Selain itu, BPK juga menyoroti adanya tumpukan obat-obatan dan bahan medis habis pakai yang kedaluwarsa di gudang farmasi rumah sakit. Formaki menyebut ini sebagai “kegagalan total dalam manajemen inventaris” dan pemborosan uang rakyat yang nyata.
Kelemahan Sistemik di Dinas Kesehatan
Sementara itu, di Dinas Kesehatan Aceh, BPK menemukan adanya masalah yang lebih sistemik dan mendasar. Kelemahan pada Sistem Pengendalian Intern (SPI) menjadi sorotan utama, yang dianggap sebagai akar dari berbagai masalah turunan.

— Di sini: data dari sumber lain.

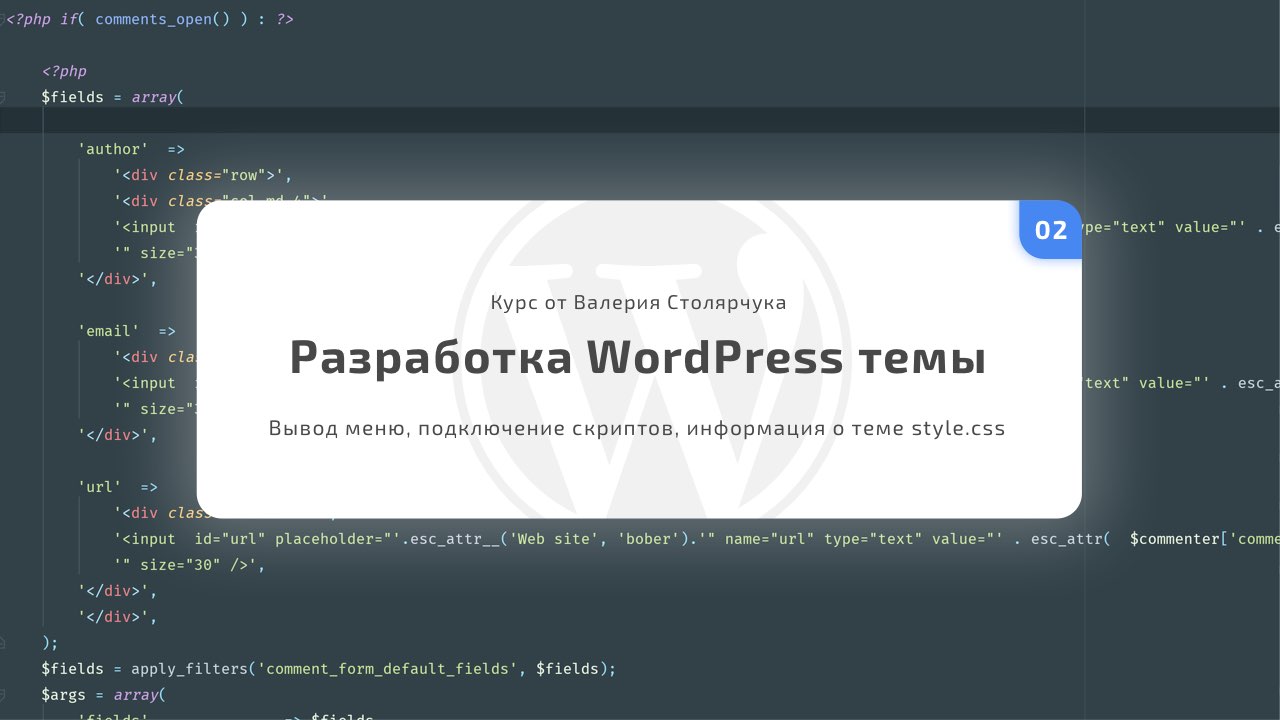Open the title "Разработка WordPress темы"
This screenshot has width=1280, height=720.
(x=638, y=357)
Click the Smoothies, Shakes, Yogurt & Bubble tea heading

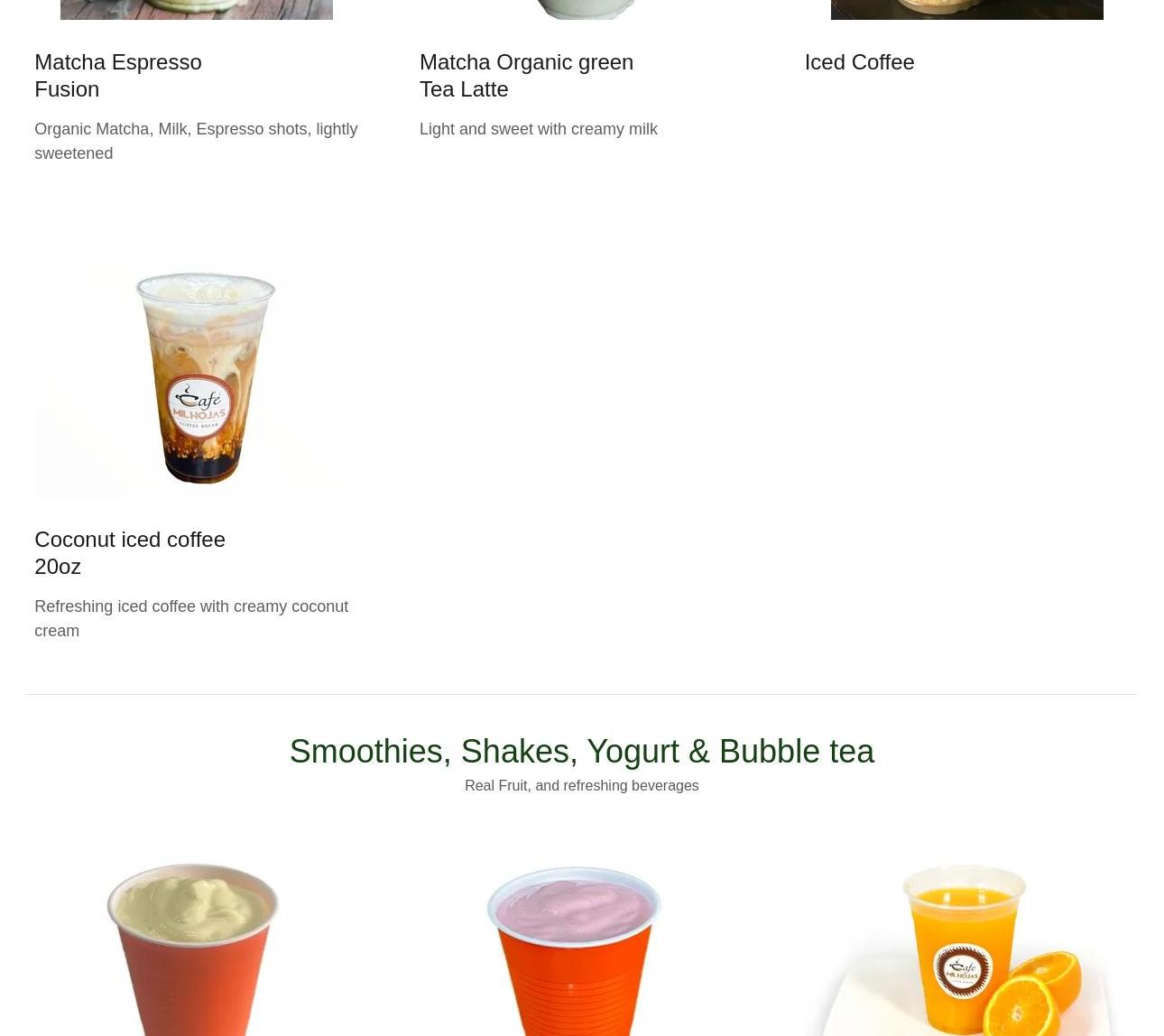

“Lemahnya SPI adalah pintu gerbang menuju korupsi. Kadiskes, sebagai pucuk pimpinan, adalah pihak yang paling bertanggung jawab atas kerapuhan sistem ini,” tegas Formaki.
Sama seperti di RSUDZA, gudang farmasi Dinas Kesehatan juga ditemukan menjadi tempat penumpukan obat kedaluwarsa, yang menunjukkan masalah kronis dalam perencanaan pengadaan dan distribusi. BPK juga mencatat adanya ketidakpatuhan terhadap ketentuan peraturan perundang-undangan dalam pelaksanaan program dan kegiatan dinas.
Menyikapi deretan temuan ini, Formaki mendesak aparat penegak hukum untuk proaktif menelaah LHP BPK tersebut, khususnya terkait potensi kerugian negara.
“Kami menuntut Gubernur Aceh untuk menjadikan LHP BPK TA 2024 sebagai dasar utama evaluasi. Kami juga meminta Inspektorat Aceh dan DPRA untuk segera memanggil dan meminta pertanggungjawaban mantan Kadiskes dan Direktur RSUDZA,” tutup Formaki dalam pernyataannya.
Sebelumnya, pengunduran diri kedua pejabat tersebut dikonfirmasi oleh Kepala Badan Kepegawaian Aceh, Abdul Qahar, pada Senin (25/8/2025) malam. Abdul Qahar menyatakan bahwa Gubernur Aceh akan segera menetapkan Pelaksana Harian (Plh) untuk memastikan roda kerja di kedua instansi tersebut tetap berjalan lancar.[]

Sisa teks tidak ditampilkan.